Convert the lines into a Markdown table with the columns Row and Line, starting with the line that contains "The image size is (1568, 515)." and going on through the line that contains "The height and", numbering each row and leaving out blank lines. Leave the pictures out of the answer.

— START OF Supplied information —

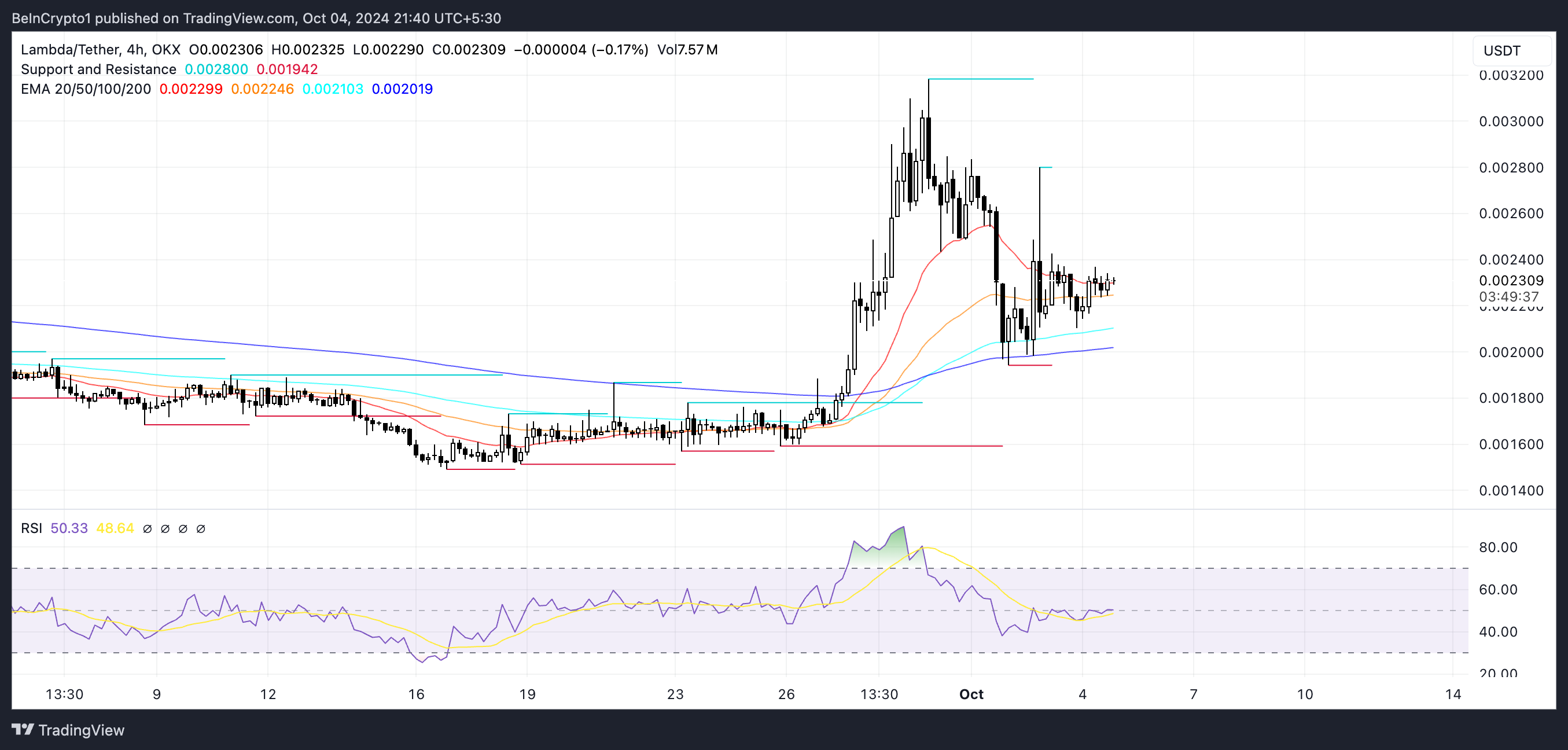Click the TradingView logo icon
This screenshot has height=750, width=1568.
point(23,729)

— END OF Supplied information —
— START OF Supplied information —

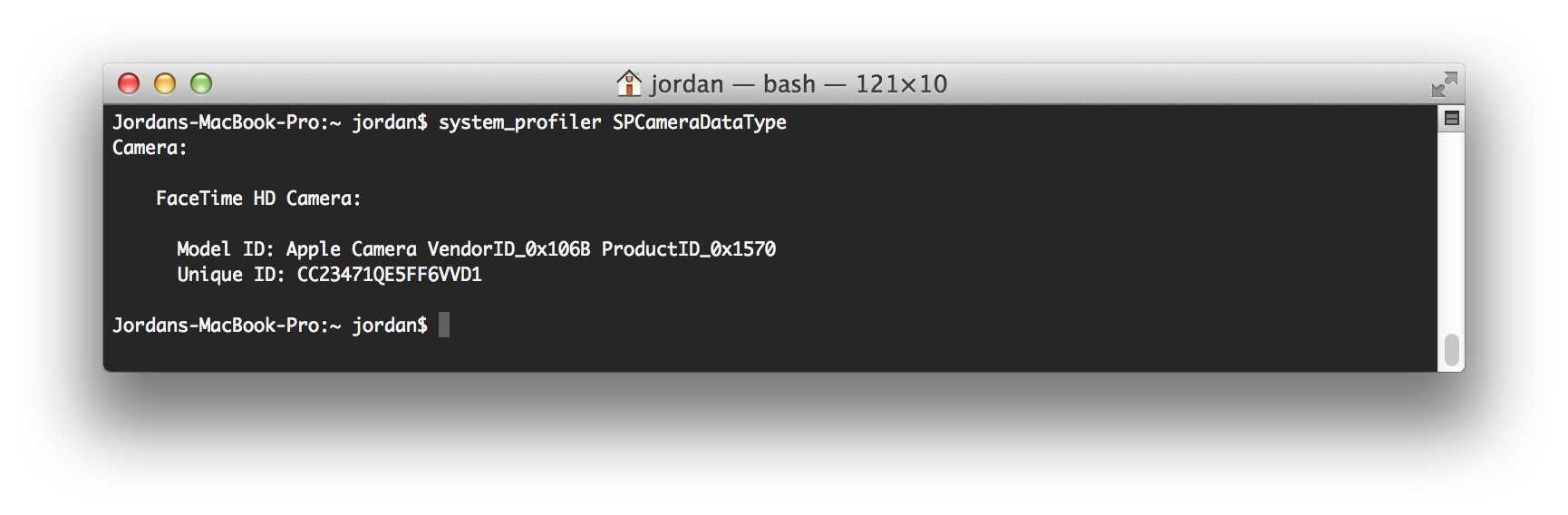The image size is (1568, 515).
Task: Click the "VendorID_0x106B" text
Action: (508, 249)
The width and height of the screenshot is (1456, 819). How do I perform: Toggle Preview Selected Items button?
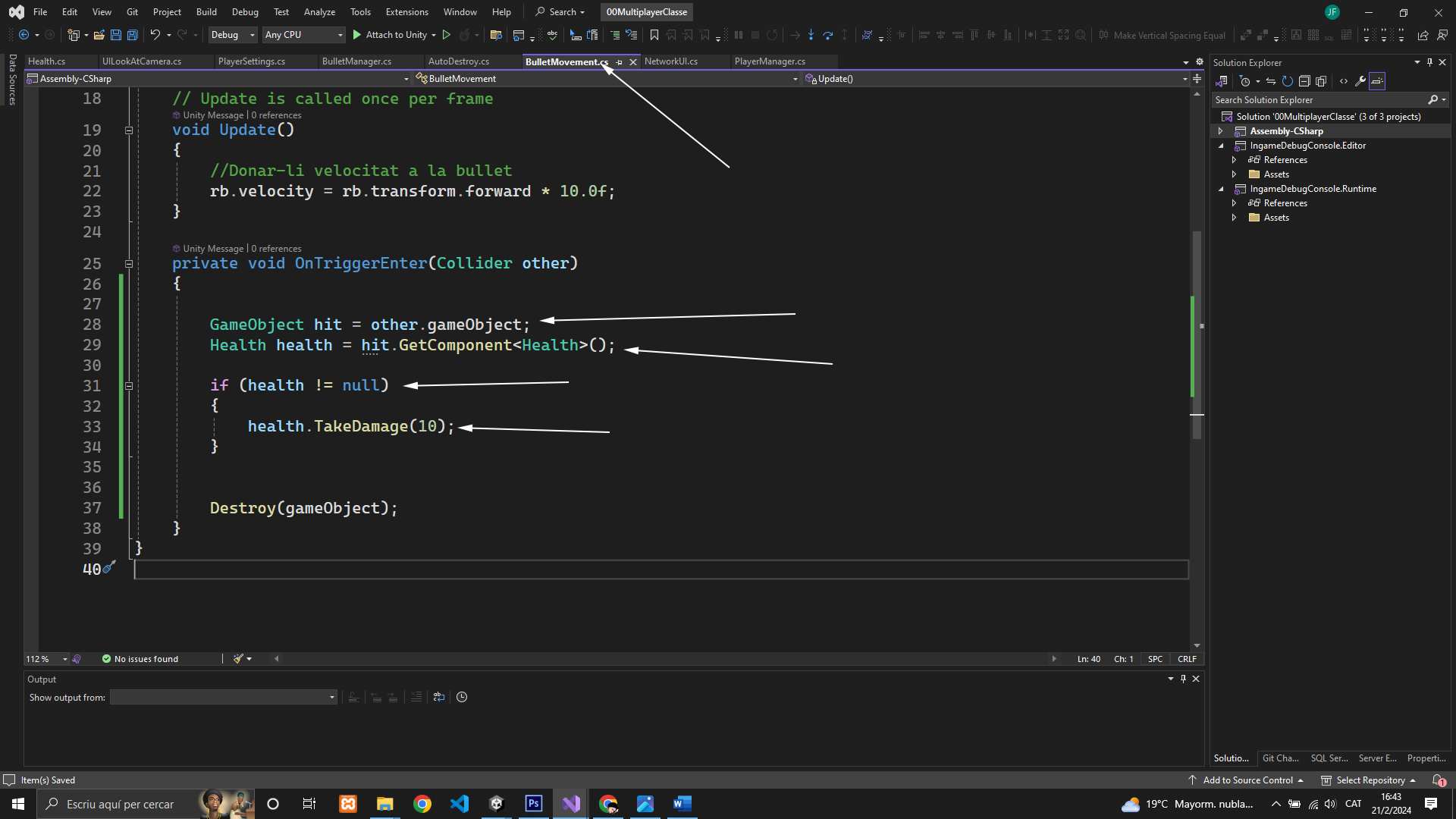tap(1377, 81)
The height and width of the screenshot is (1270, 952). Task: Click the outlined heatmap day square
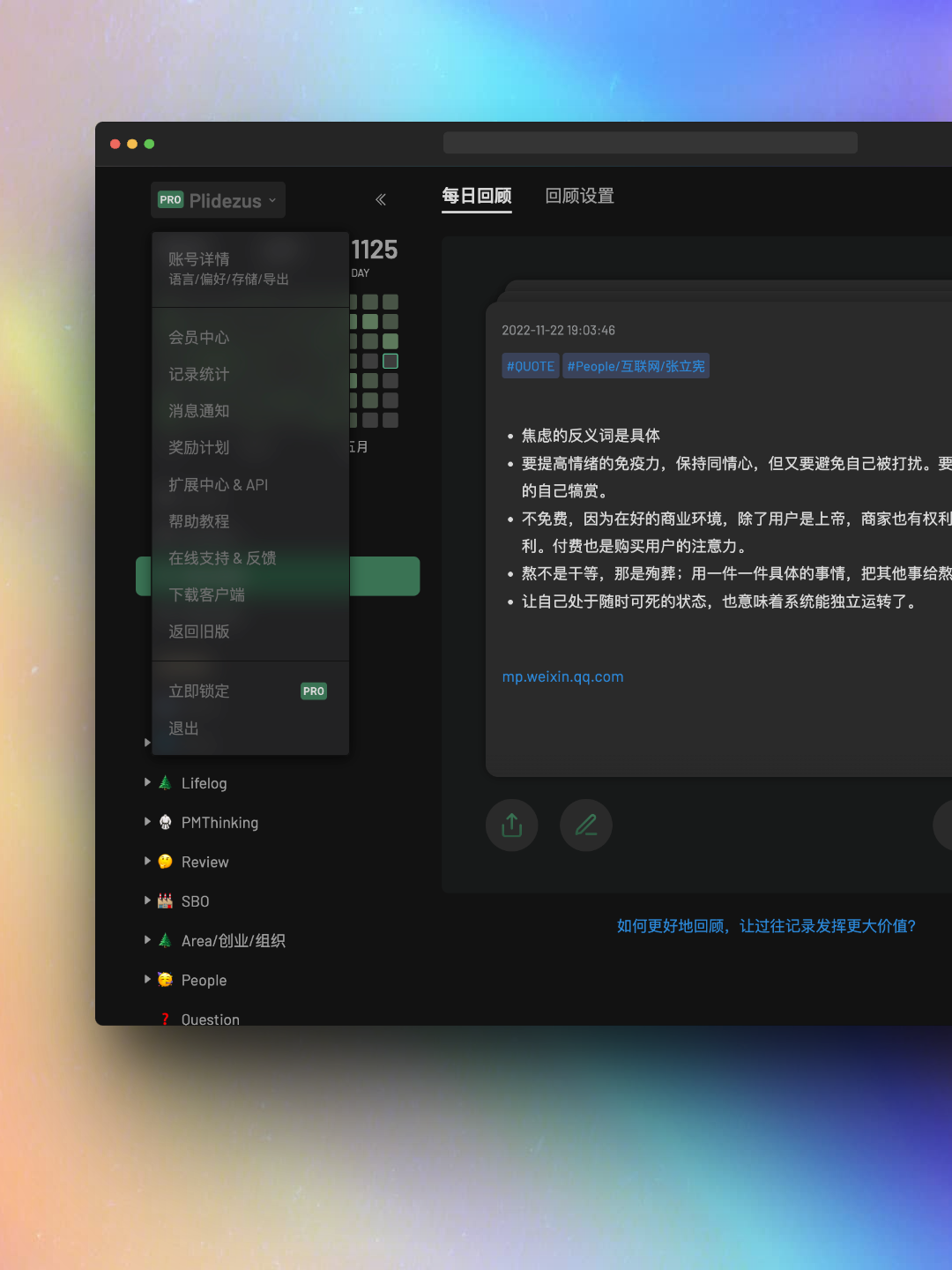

— END OF Supplied information —
— START OF Supplied information —

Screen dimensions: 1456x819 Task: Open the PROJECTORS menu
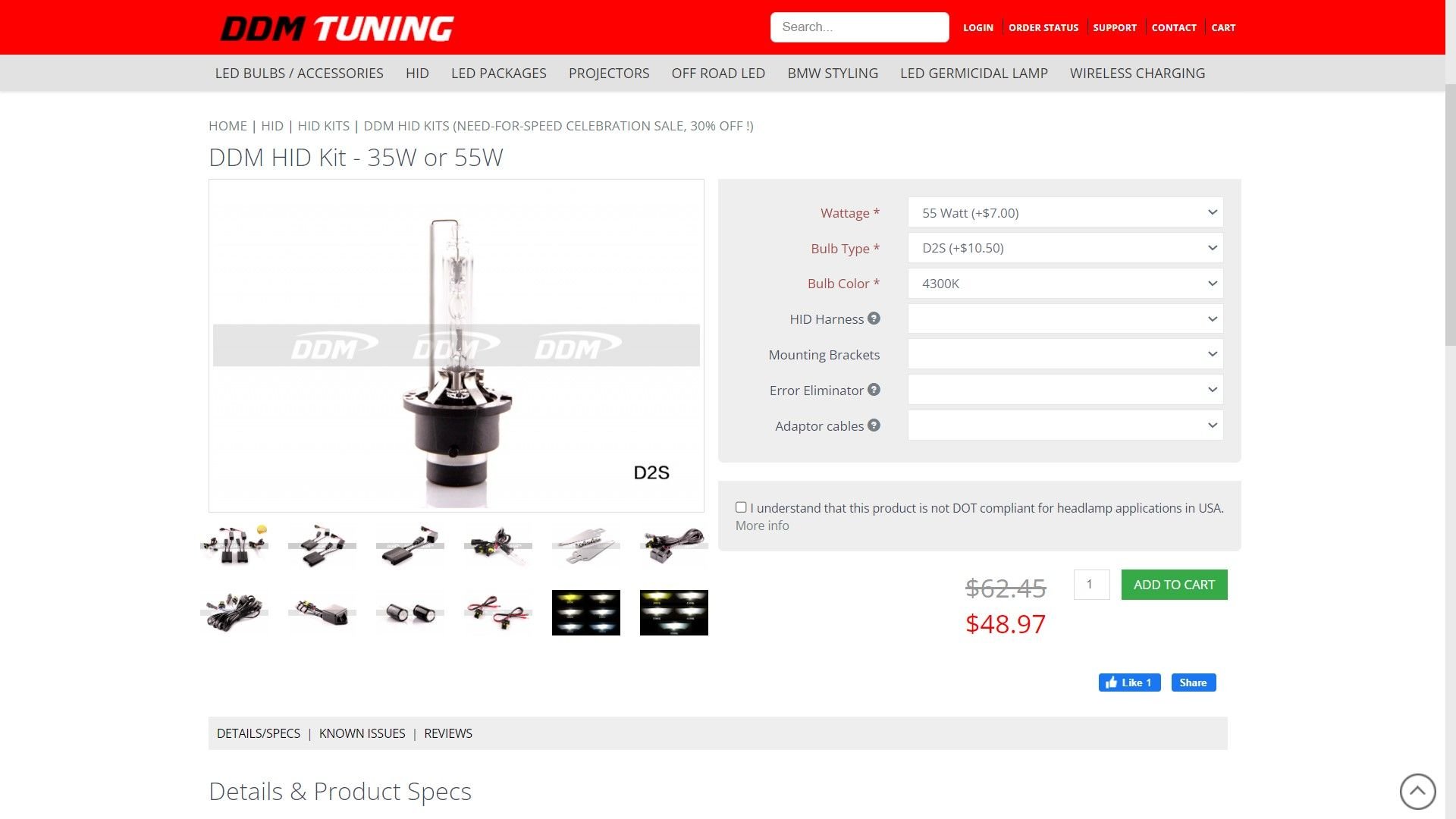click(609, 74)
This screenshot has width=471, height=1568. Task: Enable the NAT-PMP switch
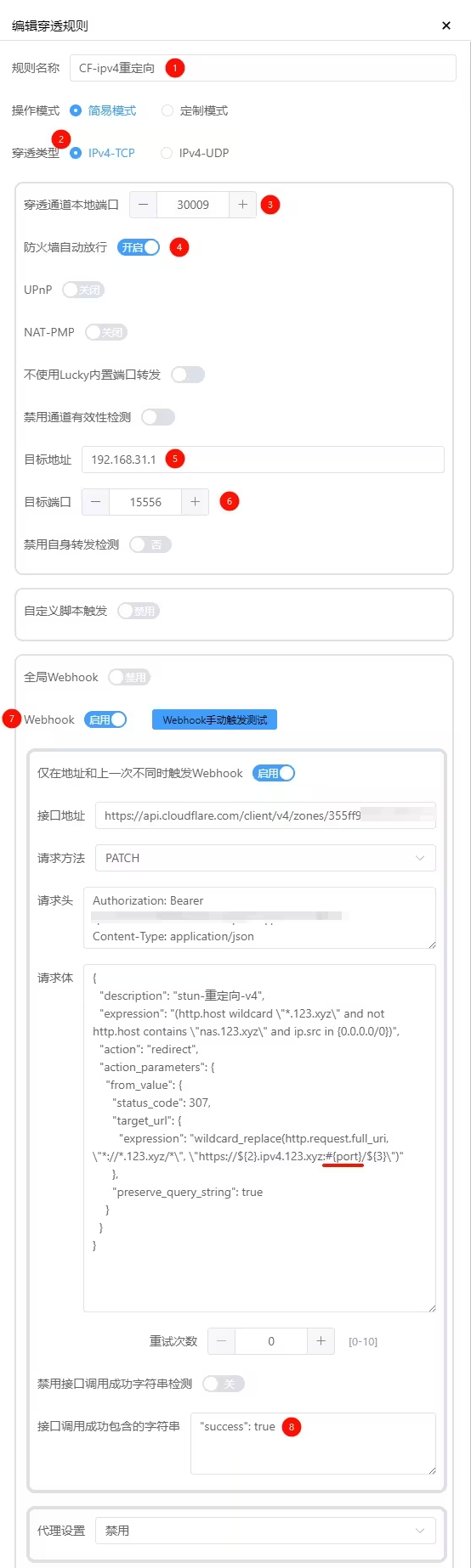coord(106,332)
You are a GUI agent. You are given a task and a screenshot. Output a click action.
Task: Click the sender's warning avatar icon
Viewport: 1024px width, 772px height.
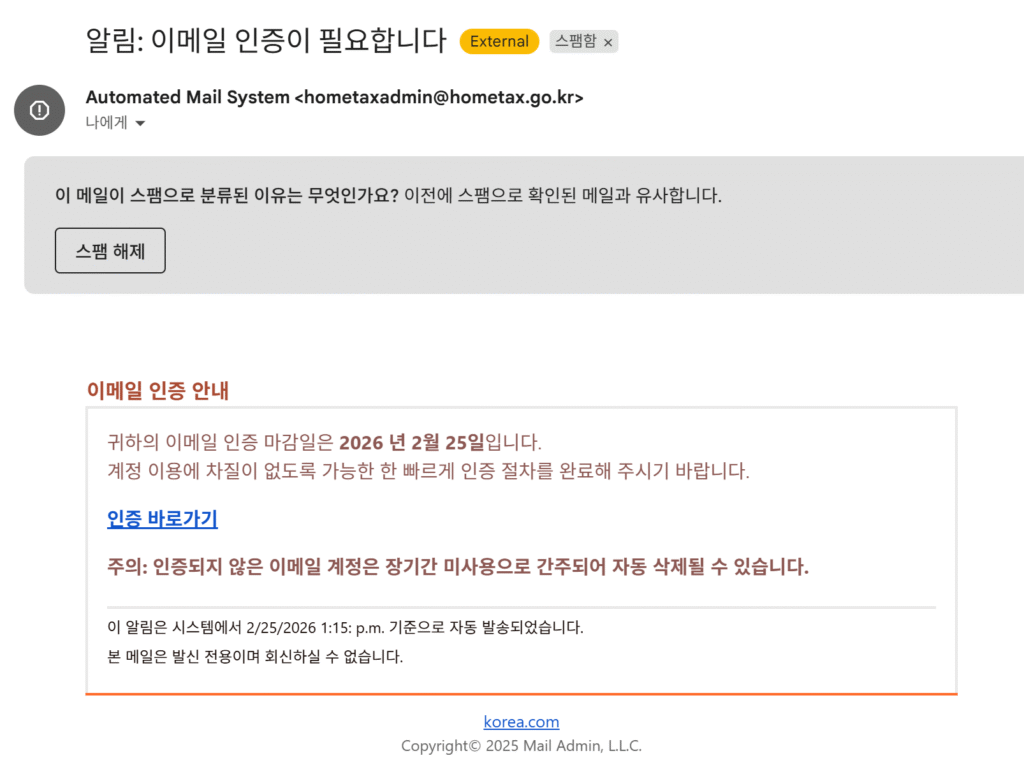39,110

— END OF Supplied information —

Finished exercise:
| Row | Line |
|---|---|
| 1 | The image size is (1568, 515). |
| 2 | Task: Click the "VendorID_0x106B" text |
| 3 | Action: (508, 249) |
| 4 | The width and height of the screenshot is (1456, 819). How do I perform: Toggle Preview Selected Items button? |
| 5 | tap(1377, 81) |
| 6 | The height and width of the screenshot is (1270, 952). Task: Click the outlined heatmap day square |